Your answer must consist of exactly the lines below, starting with the line with "Screen dimensions: 515x459" and going on through the line with "Given: Show the search via Suche einblenden", and nothing else.
##########
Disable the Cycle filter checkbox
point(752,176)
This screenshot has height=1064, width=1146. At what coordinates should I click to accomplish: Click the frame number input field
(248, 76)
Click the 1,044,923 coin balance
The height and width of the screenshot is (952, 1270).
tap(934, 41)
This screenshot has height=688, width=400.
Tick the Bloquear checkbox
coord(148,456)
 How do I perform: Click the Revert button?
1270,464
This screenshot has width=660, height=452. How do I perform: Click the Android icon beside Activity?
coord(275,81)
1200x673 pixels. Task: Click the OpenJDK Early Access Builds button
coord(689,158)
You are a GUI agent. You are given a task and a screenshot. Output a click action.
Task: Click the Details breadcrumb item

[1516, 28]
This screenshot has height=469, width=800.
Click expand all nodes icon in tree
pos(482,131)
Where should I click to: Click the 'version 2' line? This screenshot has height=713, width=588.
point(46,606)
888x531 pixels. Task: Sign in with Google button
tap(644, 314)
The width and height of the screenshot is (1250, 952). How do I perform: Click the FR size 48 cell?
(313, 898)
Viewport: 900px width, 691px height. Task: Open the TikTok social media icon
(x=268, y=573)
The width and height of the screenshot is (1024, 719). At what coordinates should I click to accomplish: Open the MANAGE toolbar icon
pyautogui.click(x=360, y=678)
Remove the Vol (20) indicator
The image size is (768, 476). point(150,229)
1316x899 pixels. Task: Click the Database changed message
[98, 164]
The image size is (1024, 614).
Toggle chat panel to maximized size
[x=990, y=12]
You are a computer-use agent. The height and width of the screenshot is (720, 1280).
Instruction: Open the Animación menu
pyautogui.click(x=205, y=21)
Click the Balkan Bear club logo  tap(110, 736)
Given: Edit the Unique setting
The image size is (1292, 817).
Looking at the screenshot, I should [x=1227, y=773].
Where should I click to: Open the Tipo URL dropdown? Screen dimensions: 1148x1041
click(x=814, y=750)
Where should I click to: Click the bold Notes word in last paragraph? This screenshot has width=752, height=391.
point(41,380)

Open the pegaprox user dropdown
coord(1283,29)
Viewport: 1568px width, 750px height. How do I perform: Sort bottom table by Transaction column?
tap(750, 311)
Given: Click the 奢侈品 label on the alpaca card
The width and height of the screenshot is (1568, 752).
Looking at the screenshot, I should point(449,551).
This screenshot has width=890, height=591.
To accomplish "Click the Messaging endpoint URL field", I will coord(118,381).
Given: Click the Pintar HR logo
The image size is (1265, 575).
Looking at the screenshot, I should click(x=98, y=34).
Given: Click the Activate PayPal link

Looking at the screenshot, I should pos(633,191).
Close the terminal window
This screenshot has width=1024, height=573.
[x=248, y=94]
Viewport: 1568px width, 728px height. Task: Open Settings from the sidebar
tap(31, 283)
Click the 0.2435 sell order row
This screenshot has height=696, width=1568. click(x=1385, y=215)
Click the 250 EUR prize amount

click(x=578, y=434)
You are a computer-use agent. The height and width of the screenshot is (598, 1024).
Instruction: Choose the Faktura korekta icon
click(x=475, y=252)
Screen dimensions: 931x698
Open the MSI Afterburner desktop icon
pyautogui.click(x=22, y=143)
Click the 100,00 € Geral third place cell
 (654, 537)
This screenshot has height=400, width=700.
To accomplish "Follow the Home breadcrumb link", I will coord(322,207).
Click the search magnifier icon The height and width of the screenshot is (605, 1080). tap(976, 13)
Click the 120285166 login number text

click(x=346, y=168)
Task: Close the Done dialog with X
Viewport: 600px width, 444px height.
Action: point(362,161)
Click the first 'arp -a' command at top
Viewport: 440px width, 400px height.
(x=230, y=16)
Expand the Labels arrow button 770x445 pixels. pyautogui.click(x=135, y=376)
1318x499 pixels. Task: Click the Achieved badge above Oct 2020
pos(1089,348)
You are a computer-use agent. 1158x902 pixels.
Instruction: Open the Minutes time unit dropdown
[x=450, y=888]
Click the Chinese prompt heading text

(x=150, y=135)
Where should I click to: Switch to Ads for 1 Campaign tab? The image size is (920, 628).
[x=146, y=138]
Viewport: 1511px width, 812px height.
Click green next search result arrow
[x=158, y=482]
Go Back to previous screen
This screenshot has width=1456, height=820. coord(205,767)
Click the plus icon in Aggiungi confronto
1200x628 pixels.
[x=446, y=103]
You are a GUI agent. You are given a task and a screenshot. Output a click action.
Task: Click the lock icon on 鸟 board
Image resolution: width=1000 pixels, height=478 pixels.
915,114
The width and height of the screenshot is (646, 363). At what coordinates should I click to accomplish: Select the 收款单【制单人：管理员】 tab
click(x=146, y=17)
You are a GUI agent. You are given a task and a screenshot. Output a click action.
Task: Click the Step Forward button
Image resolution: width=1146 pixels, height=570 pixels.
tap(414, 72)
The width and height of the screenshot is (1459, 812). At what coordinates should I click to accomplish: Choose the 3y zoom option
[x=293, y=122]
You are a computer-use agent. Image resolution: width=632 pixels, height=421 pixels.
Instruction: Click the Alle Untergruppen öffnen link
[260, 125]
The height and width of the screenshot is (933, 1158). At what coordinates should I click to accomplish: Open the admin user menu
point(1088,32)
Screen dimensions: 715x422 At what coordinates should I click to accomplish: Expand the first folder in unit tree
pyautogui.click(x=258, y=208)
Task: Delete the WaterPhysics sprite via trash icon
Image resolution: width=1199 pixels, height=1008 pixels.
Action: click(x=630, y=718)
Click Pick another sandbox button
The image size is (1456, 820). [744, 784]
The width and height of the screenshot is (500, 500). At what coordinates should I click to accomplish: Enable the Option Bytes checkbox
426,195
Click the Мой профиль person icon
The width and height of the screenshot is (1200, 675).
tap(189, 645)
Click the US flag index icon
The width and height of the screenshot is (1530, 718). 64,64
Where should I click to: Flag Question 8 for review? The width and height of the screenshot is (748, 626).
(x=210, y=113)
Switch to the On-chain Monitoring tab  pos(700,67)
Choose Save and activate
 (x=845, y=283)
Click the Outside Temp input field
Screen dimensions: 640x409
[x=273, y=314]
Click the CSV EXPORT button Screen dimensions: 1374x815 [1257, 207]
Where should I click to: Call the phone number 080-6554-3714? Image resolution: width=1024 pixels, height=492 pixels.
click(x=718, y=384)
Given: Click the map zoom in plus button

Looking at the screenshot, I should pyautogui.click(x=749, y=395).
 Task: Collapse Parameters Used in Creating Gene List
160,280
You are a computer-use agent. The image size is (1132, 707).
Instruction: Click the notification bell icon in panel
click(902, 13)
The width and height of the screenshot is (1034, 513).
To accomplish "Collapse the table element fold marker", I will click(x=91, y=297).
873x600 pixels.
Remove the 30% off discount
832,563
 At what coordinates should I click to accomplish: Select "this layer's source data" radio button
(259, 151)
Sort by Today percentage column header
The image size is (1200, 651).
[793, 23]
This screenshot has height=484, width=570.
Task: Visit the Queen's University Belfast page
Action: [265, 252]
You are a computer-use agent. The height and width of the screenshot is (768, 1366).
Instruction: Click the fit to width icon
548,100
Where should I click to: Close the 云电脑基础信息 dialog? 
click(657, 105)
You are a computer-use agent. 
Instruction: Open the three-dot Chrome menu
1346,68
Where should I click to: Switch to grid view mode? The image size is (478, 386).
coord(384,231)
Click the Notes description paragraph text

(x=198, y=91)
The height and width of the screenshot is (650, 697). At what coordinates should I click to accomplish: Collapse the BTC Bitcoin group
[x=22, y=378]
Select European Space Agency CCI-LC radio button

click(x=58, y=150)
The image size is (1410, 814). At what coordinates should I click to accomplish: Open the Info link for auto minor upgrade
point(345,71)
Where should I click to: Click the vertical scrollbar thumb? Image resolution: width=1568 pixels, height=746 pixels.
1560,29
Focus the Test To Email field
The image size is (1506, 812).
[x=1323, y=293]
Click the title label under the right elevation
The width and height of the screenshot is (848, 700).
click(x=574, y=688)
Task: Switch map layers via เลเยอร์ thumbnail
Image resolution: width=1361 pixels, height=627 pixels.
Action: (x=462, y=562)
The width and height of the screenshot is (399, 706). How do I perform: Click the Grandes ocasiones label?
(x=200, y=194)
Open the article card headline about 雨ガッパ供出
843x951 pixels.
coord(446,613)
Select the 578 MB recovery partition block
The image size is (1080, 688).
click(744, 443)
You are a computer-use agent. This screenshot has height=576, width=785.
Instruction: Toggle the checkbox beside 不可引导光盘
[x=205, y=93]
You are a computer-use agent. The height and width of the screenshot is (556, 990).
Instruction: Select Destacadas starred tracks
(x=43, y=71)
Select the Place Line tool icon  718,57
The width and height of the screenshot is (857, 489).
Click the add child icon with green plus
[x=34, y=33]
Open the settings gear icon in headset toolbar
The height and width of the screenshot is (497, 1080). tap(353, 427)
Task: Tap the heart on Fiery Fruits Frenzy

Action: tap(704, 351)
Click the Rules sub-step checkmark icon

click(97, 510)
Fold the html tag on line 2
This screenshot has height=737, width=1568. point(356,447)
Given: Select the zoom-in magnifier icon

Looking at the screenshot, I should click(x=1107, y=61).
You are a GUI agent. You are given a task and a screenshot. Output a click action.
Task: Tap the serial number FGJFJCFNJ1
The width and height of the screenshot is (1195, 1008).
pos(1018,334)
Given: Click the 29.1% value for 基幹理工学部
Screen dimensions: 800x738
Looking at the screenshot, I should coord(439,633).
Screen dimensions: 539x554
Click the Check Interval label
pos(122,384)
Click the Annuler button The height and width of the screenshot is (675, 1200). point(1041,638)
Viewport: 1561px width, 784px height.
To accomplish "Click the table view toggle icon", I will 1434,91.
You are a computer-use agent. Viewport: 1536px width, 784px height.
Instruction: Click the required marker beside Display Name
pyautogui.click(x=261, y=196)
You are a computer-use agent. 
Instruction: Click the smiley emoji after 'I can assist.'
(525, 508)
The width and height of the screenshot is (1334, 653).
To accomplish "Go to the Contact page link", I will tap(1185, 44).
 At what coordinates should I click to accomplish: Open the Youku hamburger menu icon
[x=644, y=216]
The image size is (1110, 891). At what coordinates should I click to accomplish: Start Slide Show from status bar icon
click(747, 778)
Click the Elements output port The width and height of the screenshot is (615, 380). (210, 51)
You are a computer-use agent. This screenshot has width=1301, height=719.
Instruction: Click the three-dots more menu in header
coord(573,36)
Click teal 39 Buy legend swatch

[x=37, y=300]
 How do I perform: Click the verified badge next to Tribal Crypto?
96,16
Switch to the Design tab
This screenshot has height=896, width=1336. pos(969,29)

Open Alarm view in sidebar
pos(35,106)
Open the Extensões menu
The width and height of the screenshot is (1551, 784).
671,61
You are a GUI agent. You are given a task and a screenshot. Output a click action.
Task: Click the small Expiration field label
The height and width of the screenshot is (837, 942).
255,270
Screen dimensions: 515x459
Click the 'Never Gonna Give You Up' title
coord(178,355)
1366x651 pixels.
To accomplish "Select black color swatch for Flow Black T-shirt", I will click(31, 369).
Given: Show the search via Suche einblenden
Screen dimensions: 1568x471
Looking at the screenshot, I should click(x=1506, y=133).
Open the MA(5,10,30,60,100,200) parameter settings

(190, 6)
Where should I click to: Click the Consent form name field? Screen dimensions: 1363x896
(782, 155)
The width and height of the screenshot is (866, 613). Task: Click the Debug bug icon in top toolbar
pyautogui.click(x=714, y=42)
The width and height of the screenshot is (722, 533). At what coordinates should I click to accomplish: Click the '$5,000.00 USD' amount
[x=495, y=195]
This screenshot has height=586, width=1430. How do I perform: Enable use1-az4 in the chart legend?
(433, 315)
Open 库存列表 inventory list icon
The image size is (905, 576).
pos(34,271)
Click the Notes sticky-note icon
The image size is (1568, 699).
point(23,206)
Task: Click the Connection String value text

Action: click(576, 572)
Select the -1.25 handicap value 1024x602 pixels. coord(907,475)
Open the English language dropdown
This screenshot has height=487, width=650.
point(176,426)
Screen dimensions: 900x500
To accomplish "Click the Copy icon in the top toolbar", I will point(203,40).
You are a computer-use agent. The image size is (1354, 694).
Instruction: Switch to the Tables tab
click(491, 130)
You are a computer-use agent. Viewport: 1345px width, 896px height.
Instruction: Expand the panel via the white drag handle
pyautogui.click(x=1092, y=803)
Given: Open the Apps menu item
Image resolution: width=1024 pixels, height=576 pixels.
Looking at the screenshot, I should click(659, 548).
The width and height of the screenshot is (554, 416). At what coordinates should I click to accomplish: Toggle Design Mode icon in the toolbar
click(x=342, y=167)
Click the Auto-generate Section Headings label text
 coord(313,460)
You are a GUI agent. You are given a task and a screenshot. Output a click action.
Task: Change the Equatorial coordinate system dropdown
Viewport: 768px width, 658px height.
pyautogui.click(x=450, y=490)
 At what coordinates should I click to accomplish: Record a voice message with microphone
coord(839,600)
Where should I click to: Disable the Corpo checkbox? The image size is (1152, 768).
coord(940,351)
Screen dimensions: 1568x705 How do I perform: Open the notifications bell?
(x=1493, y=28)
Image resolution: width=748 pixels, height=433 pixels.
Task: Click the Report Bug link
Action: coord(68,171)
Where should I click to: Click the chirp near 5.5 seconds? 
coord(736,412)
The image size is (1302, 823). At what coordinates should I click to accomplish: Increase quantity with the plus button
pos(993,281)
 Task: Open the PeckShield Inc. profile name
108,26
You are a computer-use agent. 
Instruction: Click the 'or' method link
##########
_Result of this task:_
Screen dimensions: 515x459
Click the 'Never Gonna Give You Up' title
coord(178,355)
1366x651 pixels.
To accomplish "Select black color swatch for Flow Black T-shirt", I will click(31, 369).
Given: Show the search via Suche einblenden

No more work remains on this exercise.